To play a game of Sails of Glory, you will need a flat surface, roughly 36 inches by 36 inches square. You won’t need terrain, as naval warfare tends to happened on the open sea (the most terrain you might need would be the odd wreck... if the scenario is set in shallow waters... or perhaps a coastline: so you can include some gun batteries, beach assaults, Pirate raids and smuggling excursions.... à la mode Poldark style).
Once you crack open the box, marvel at all the
fine and wonderful `toys` contained inside (you won’t be disappointed, this baby has an elegance to it which feels mature and graceful, like an expensive vintage wine), then you will no doubt eventually have a crack at the rules book. Here you will be delighted to learn the game is broken down into four parts: very basic, intermediate, leading all the way up to advanced, then with lots of optional extras at the end. Best still, it offers some truly excellent rules for playing the game solo. This means you can theoretically have the box open, read the rules, and be playing within an hour.
Once it is determined how the wind will influence the ship, the player’s select a manoeuvre card (or cards) from their card deck (each ship has its own unique deck of cards). If the attitude measure points to the orange or green boarders of their Ship miniature, the player can select any manoeuvre cards that has a blue dot. If the attitude measure points to the red, only manoeuvre cards with the red dot can be used. If the attitude points between two different colours, the player can always use either of the two, but it is their choice.

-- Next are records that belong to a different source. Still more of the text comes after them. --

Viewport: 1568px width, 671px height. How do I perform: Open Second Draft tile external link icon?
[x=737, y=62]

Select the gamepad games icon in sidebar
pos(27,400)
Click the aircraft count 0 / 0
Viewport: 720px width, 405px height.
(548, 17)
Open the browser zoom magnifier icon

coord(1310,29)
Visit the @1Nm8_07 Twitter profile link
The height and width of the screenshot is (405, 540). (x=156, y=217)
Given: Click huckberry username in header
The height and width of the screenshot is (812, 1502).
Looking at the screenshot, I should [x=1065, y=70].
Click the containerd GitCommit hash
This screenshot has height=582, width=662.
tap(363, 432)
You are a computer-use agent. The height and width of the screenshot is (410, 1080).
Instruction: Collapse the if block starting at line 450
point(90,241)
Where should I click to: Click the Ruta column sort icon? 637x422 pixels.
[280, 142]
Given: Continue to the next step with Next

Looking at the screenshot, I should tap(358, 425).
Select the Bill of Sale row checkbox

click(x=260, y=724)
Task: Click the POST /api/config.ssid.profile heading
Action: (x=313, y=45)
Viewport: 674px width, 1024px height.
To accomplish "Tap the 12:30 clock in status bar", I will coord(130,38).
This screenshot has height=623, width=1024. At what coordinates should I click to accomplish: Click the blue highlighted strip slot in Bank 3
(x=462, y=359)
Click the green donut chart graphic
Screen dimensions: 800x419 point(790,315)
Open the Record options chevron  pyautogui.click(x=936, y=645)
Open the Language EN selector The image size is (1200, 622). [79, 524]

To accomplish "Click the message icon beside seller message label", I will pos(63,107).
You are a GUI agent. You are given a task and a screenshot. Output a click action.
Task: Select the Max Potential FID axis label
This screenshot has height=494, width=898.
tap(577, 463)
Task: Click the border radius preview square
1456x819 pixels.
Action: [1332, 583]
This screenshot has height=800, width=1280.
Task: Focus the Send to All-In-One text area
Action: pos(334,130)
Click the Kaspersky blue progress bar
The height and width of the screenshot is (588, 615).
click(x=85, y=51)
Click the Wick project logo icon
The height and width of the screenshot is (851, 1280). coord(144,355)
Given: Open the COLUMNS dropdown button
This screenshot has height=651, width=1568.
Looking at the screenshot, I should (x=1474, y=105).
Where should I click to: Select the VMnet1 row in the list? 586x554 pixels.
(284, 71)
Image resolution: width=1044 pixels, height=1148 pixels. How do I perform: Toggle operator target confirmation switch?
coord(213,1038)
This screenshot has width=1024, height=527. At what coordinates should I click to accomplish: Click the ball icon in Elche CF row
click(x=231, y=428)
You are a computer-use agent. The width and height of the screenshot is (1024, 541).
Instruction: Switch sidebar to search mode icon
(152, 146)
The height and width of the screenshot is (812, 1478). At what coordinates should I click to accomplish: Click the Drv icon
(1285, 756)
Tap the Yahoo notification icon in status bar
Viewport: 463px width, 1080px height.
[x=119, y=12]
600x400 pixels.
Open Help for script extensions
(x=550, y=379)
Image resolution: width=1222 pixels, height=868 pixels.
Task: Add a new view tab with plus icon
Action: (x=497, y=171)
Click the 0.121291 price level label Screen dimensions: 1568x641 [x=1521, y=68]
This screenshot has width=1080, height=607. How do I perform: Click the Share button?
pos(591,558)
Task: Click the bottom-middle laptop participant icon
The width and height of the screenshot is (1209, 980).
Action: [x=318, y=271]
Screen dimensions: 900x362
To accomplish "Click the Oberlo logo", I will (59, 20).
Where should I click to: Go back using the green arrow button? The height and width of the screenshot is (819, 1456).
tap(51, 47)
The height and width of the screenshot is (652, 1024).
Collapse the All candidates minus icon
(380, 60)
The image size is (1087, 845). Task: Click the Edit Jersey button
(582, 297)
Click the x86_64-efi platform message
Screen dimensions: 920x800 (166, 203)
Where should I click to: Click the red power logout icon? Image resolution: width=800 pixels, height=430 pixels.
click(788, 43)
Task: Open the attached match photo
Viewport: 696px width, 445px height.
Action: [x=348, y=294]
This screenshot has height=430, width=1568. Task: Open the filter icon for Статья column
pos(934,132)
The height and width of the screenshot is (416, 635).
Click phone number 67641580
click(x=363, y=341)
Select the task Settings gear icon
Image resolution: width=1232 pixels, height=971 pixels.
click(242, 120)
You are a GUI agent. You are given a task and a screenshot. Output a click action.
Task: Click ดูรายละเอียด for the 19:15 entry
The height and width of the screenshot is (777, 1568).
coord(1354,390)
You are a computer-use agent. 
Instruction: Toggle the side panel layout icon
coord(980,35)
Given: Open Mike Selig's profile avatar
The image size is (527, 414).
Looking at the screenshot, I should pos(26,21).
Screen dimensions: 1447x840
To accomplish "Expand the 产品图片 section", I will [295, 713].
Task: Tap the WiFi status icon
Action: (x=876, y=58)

Once the manoeuvre card is selected, it is placed face-down on their Ship Log until it is their phase to move. At which point the card is used as a template for actually moving the ship on the battle mat. All very clever stuff really: unique in fact. Each ship card of course, has different instructions of movement depending on the speed the ship, the set of the sails, and wind direction and speed (most of this is covered in increasing depth, throughout the advanced rules, which you can add in at your own pace and leisure... everything is optional: allowing you to cherry pick what you want in your games and what you simply wish to ignore).